Software architecture has gone through several phases in the last 30 years. Now that we are on the verge of a new seismic shift in the software architecture, let's go through the evolutionary steps of software architecture and perhaps imagine what the future might bring. The focus of the article be on web/mobile applications as they present majority of applications we interact with today. Techniques described here can be applied to client-server/desktop apps as well, with slight modifications.
I would like to start the architecture journey by looking at the scalability cube as defined by AKF Partners. It is a three dimensional scaling space where each axis represents a way to scale an application. The ultimate goal of any architect is to design an application that works as expected under near infinite load. By employing a combination of different architectural styles, architects can navigate through the scalability cube in order to reach the Holy Grail of architecture - the infinite scalability point.
If the scalability starts becoming an issue, the first thing you can do is to put it on a bigger server (scale up).
Bigger boxes with enough resources (Memory, CPU, Bandwith, IOPS) can drive your scalability up to 50k-100k users.
But make sure your wallet can scale infinitelly as well since these monster boxes are anything but cheap.
If you look at the biggest Amazon instance (x1.32xlarge), you get 1952 GB of memory, 128 CPUs, 4 TB storage, and
all that for just $13.338 per hour.
This is the point when you turn back to your architect and ask for another solution.
When the application layer starts falling behind, the cure is to implement another load balancer in front of the business layer. At this level certain changes to the application logic is probably needed. If the presentation and business layers are stateless then load balancers can easily throw users on any of less busy web and application servers. In case any of these layers are stateful then settings on load balancers such as sticky-sessions need to be used.
To further move our architecture towards infinite scalability, a third load balancer can be introduced. The one that distributes load over several database servers. Load balancing databases is not a very common method. The more databases there are in the cluster, the more time-consuming replication jobs between databases need to happen in order to preserve data consistency.
The better way to increase database scalability is with data sharding. That is database partitioning per some logical separation of a domain.
You can often see data sharding being implemented in government institutions - one desk accepts applications for people whose initials are from A to D,
the next desk takes from E to K and so on. With data sharding the load on databases can be spread among many servers
while still keeping consistency and simple transactional model.
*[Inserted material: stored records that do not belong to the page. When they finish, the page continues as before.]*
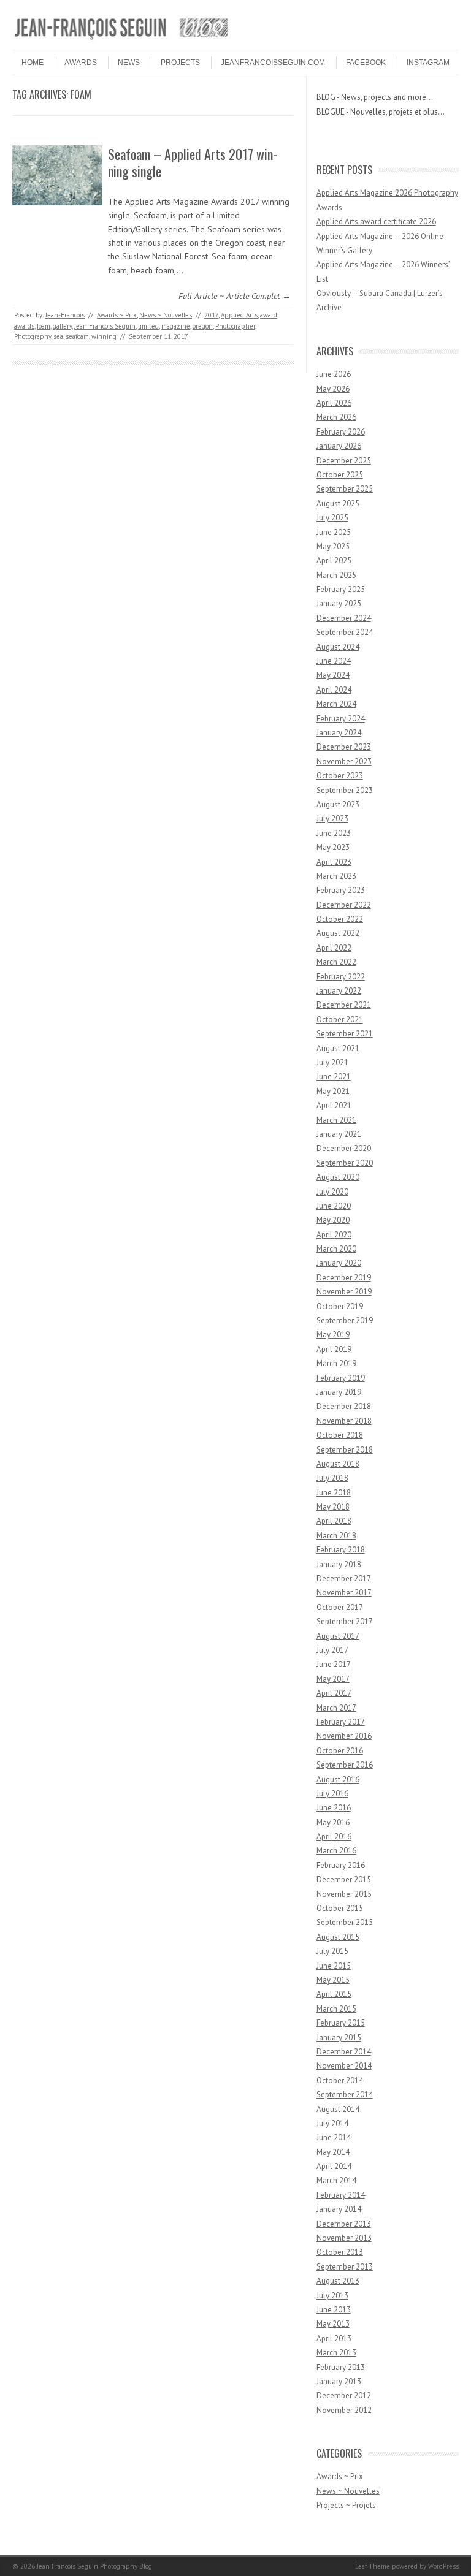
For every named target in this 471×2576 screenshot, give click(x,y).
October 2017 (339, 1607)
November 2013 (344, 2238)
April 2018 (333, 1521)
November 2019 (344, 1291)
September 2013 (344, 2267)
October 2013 (339, 2252)
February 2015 (340, 2023)
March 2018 (336, 1535)
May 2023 (333, 847)
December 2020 (343, 1148)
All previous scaling scenarios are workarounds for the monolithic architecture. The monolith is still present but fully or partially distributed on more servers.
Distributed monolith is moving our architecture one step closer towards the infinite scalability point. Horizontal scaling and data sharding are traversing our architecture along X and Z axes of the scalability cube. However, without going up on the Y axis we would soon hit the scalability limit with the distributed monolith. It is hard to say to how many users a distributed monolith can support, but the fact is that more you scale out or more you partition your data in shards, the more difficult it becomes to maintain your system. Before we go to the architecture that would push you up on the Y axis, it is important to mention one more concept - SOA.
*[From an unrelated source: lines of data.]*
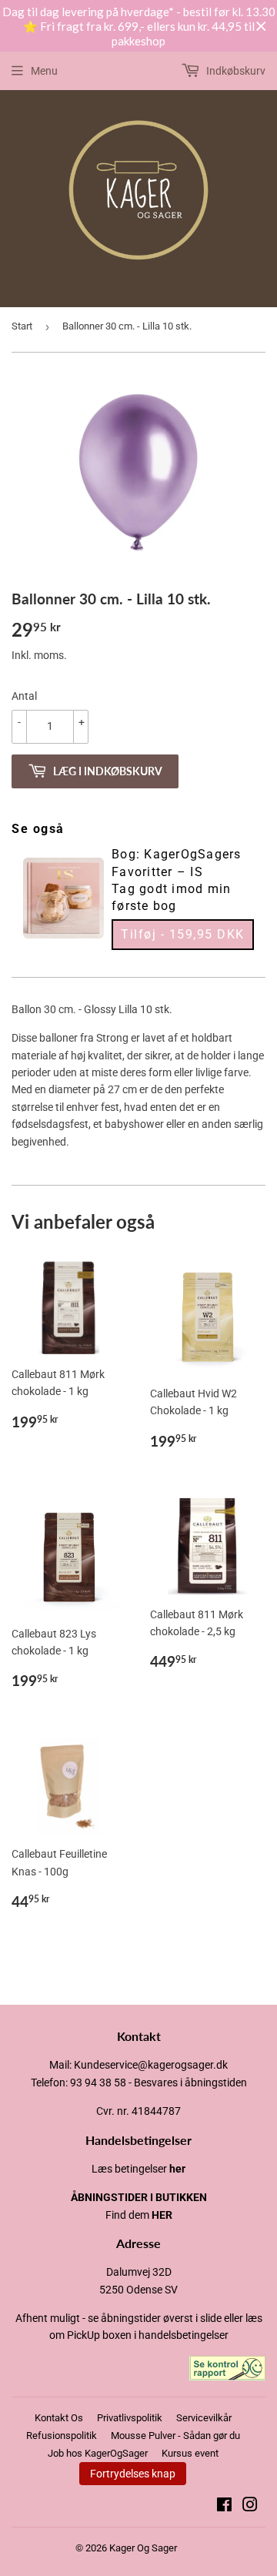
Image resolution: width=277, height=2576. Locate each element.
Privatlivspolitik (129, 2418)
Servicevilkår (204, 2418)
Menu (44, 71)
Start (22, 326)
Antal (24, 696)
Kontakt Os (59, 2418)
As previously mentioned, two main pain points with monoliths are dependency and scalability restrictions. As the scalability was more or less being
successfully solved with the distributed monolithic architecture, the dependency still remained as problem. As applications were growing, they
started exchanging data with surrounding applications. The overall landscape became complex and overcrowded with peer to peer connections.
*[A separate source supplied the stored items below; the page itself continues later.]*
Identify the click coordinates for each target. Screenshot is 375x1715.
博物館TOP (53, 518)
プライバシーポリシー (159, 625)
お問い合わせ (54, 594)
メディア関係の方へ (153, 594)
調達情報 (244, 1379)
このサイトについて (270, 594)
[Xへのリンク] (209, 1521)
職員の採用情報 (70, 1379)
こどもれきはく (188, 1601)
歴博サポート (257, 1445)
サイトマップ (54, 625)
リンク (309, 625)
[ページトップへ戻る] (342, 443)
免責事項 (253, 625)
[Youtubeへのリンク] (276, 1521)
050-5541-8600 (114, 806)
A new architecture emerged as a possible solution to this problem - Service Oriented Architecture (SOA).
SOA is basically a way to connect different monoliths in a consistent way.
SOA was well received by enterprises. There are SOA opponents who are saying that Enterprise Service Bus (ESB), as the main component of SOA infrastructure, became just another complex monolith. I personally think that any technology can be abused. SOA brings many benefits when implemented rationally and according to the best practices / design patterns.
SOA didn't do anything to the application scalability but the SOA concept introduced an important integration solution that helped applications talk to each other. The traditional implementation of SOA, offered by big vendors in this space, didn't do much favour to the integration architecture style but it paved the way to the more lightweight services.
Finally, our scalability cube becomes complete. By employing a combination of previous architectures, you can almost find your way to the
infinite scalability point and get that Holy Grail of architecture. Almost...
The journey through the architecture styles now meets Cloud. No application can scale infinitely unless the underlying infrastructure can scale infinitely. Luckily, one bookstore came up with the solution several years back. Amazon was the first to open its infrastructure to the public. Soon after, other major players (Microsoft, Google) followed and now we have over 15 cloud providers out there.
Not only has cloud introduced managed services for all of our application and network components (managed databases, DNS, load balancers, storage, computing etc.), it went even further and invented something completely revolutionary - Serverless architecture.